We were a family of five children, parents, many guests and numerous books. Books embellished all rooms, corridors and every corner of our home. At times I feel I have lived many years of my conscious life in a library .My father was a lawyer; so he had a large collection of books on law; this was a professional requirement. But his intellectual proclivities drove him to an endless band width of books on social sciences. What was considered a vulgar intrusion was fiction. The situation at home was very similar to a parental lock that one puts on internet to prevent accessing some sites. Fiction was this site. So there we were; living in a house full of books but no interaction with the world outside was permitted through fiction.
I remember protesting and reading some JH Chase and Mill’s and Boon and my father saying,
Understand what romance means…don’t waste time on silly tales of romance. Reading is hard work. Read well
Ha-ha …what sense would this wisdom make to a twelve year old who was dying to understand why some girls got more attention from boys and some less?
Over years of handling books we all had developed an expertise in positioning books in their place into a fine intuitive art. The study had law books; the living room would house an eclectic collection and in my father’s bedroom his favorite authors Russell, Sorokin. Nietzsche, Gandhi, Nehru… He would always fall asleep reading and someone would tip toe to pull the weight of the book off his chest… this weight could be lifted; one wonders at times how much he carried within his heart. In our little earmarked zones at home we had to create a little space for the books too. This dispersed landscape of books meant my father could be anywhere like Florence Nightingale with a book in his hand looking for another one.
All these books undertook a long journey of life with all of us. We moved residence many times in our close to sixty years of stay in Delhi. Whenever we moved; we all knew that books needed an earmarked place in our new abode; so the large book cases and open shelves would find a worthy place at our new home right away.

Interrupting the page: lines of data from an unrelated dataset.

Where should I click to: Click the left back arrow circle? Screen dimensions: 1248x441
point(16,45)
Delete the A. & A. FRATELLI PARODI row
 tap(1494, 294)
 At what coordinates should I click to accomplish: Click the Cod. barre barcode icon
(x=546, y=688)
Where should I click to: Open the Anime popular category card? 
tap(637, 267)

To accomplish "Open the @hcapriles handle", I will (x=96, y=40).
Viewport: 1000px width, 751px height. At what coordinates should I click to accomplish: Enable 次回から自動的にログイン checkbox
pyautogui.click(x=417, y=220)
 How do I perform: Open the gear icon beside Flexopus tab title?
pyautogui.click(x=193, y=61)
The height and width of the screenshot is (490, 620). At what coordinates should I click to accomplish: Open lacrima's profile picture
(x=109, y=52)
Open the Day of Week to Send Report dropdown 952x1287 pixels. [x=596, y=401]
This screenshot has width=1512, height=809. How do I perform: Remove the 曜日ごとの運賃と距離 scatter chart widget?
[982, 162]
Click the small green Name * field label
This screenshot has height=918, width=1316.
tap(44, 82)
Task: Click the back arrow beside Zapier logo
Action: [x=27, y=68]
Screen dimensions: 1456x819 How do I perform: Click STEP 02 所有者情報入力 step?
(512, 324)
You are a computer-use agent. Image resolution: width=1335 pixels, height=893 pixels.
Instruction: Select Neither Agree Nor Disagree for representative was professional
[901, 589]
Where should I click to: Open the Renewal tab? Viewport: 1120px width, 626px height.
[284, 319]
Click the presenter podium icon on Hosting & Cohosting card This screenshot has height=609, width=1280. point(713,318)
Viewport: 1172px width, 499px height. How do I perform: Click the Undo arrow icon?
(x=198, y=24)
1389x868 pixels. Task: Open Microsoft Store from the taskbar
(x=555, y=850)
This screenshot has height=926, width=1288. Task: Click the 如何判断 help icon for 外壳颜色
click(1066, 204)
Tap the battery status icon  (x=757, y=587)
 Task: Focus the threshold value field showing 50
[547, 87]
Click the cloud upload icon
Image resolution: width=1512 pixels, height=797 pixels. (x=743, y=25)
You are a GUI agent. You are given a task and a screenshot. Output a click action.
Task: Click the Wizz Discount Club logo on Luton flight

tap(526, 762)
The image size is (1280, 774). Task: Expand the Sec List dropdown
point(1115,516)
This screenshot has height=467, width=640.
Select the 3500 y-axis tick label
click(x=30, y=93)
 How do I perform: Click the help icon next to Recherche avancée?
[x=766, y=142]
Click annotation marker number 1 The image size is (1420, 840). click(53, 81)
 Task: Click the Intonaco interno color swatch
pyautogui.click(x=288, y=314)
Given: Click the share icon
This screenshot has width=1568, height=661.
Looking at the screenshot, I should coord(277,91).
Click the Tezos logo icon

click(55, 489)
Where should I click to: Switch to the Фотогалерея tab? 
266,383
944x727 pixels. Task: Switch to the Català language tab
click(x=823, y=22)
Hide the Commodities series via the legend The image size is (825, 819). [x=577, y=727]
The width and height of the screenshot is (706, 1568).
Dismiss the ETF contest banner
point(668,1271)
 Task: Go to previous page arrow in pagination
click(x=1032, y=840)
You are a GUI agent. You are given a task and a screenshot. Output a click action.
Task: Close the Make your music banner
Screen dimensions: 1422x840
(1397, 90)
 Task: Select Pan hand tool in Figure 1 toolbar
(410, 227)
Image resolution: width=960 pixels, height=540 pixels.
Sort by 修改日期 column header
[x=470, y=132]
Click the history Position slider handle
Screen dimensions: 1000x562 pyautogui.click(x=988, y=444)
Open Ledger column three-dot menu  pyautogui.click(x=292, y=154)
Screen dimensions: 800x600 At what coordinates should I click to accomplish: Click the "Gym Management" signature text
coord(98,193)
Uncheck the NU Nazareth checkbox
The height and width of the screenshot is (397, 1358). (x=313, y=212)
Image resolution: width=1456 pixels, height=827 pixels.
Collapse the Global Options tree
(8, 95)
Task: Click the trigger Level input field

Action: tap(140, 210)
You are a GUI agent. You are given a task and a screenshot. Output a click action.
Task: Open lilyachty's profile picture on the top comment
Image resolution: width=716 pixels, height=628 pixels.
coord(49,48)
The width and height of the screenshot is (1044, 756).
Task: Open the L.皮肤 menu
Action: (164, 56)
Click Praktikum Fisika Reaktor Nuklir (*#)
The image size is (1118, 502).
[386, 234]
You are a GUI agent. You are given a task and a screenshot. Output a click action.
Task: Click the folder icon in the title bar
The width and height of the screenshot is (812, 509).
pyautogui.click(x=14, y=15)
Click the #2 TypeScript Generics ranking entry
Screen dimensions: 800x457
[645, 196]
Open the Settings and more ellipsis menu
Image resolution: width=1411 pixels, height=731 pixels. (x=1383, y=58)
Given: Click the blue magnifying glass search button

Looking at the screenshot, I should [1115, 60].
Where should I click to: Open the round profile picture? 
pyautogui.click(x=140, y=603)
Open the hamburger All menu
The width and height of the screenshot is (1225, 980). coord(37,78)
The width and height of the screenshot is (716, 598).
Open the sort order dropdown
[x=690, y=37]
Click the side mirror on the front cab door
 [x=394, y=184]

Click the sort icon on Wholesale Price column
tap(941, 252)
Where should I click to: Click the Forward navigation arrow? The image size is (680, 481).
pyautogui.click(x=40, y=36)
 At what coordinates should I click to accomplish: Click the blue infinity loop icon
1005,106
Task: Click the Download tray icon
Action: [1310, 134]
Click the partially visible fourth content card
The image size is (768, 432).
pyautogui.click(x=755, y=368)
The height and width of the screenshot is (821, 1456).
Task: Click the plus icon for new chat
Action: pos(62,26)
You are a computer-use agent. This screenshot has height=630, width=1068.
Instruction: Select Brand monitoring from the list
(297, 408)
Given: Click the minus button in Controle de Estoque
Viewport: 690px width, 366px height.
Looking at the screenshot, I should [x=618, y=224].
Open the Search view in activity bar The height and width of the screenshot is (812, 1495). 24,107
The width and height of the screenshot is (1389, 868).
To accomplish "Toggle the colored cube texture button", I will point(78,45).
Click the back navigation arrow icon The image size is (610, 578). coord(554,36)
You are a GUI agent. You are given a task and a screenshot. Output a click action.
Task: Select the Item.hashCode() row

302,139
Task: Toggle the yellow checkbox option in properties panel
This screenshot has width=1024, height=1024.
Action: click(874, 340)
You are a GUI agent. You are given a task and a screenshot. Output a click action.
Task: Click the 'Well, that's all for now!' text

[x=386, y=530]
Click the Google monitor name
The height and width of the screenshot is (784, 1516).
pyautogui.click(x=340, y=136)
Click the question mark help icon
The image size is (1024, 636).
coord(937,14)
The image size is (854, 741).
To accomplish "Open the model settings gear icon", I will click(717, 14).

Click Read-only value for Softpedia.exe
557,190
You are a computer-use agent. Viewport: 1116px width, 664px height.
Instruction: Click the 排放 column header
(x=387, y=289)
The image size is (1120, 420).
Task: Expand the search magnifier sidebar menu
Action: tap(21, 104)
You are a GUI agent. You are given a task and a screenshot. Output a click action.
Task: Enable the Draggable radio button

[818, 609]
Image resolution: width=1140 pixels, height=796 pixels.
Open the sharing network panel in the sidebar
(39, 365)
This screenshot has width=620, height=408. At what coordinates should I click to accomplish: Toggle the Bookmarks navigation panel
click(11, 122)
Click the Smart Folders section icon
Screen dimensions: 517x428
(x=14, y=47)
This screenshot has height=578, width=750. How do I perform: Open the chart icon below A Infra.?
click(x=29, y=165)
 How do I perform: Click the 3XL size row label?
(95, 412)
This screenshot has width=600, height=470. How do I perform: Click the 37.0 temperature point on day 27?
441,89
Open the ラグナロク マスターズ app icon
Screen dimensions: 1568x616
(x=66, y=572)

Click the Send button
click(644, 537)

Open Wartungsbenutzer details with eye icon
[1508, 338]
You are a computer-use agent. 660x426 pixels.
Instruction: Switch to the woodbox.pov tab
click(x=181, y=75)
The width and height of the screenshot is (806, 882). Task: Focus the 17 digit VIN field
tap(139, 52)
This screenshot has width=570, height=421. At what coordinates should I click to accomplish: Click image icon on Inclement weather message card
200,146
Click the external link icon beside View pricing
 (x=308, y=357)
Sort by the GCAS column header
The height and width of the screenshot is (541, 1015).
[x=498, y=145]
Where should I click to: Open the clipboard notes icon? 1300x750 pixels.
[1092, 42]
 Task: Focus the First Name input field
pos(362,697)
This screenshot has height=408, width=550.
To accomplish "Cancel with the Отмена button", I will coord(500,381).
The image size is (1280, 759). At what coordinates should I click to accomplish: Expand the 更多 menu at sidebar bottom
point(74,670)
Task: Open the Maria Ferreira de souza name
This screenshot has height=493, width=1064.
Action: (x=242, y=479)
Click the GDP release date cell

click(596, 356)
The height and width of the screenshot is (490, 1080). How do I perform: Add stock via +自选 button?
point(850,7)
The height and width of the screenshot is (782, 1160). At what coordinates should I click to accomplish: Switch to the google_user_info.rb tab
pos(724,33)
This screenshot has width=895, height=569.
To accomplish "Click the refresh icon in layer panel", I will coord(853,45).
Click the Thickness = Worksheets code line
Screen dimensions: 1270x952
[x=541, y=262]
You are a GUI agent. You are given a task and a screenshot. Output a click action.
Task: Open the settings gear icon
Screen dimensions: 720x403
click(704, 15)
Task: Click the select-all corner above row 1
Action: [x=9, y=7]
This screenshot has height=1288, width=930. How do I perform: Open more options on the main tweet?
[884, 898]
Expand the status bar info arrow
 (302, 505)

My father is no more but his books stand tall and proud in his study. The underlined pages of the books reveal the seriousness with which these pages have been read, the leather jacketed ones were considered precious, there are some books which stand tall but untouched ; revealing a promise that he must have made to himself that he would read them at some point in time.
Well, the books stand tall and proud and rooted but all of us have moved far, wide and away. At times when I stand close to the books in his study, I can sense them whispering…
there was an old man in this house who loved us to death…does he not live here anymore?”
I feel like whispering back …”we too love you …but in all honesty a little lesser than your old friend”.